**Collection entries:**
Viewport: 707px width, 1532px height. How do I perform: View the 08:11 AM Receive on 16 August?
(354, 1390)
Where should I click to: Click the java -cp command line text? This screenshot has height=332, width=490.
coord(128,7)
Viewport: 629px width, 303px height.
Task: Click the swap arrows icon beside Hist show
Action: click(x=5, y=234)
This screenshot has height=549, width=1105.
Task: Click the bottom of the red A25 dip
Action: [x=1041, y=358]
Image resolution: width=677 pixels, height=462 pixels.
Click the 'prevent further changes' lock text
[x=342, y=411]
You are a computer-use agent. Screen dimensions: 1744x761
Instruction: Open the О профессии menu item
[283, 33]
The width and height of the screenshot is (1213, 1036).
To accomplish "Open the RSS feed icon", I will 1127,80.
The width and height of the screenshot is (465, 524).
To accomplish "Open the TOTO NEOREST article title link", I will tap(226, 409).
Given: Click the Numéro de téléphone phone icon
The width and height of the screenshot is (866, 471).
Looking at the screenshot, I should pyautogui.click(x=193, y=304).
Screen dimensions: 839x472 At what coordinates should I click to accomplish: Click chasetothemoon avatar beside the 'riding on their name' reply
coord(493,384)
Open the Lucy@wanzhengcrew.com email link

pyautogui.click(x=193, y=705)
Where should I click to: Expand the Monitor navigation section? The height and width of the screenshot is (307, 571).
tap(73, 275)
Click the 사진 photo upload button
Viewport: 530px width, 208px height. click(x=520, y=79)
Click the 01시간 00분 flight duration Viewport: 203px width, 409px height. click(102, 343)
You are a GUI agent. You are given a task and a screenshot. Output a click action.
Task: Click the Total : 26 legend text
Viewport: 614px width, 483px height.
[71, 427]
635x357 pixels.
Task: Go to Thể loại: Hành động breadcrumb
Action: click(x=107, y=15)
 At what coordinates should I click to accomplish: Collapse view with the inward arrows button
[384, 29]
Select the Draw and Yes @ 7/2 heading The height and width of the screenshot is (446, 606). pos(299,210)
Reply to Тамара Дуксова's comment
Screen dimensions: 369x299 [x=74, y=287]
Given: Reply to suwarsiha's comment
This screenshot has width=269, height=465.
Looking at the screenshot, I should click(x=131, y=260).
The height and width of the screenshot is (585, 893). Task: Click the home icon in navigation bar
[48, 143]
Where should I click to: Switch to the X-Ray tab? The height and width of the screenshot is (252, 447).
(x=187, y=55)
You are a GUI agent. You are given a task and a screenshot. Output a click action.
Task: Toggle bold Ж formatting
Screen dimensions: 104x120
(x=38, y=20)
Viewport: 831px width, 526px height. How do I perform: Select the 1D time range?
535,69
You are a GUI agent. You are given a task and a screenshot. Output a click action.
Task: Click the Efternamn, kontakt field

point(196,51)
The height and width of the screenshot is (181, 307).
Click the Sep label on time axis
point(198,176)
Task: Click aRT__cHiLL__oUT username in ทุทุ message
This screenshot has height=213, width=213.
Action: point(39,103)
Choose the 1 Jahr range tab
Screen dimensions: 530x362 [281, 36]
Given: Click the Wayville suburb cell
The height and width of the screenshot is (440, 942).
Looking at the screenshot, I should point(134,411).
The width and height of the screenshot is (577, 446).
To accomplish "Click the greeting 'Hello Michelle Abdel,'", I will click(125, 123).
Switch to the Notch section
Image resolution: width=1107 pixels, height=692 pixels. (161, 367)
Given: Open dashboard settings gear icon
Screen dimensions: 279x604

**What is needed:** Above are the lines; repeat exactly the ones from the line containing "Task: Click the Efternamn, kontakt field" down to the line containing "The width and height of the screenshot is (577, 446).", both inclusive.

**Response to this task:**
Task: Click the Efternamn, kontakt field

point(196,51)
The height and width of the screenshot is (181, 307).
Click the Sep label on time axis
point(198,176)
Task: Click aRT__cHiLL__oUT username in ทุทุ message
This screenshot has height=213, width=213.
Action: point(39,103)
Choose the 1 Jahr range tab
Screen dimensions: 530x362 [281, 36]
Given: Click the Wayville suburb cell
The height and width of the screenshot is (440, 942).
Looking at the screenshot, I should point(134,411).
The width and height of the screenshot is (577, 446).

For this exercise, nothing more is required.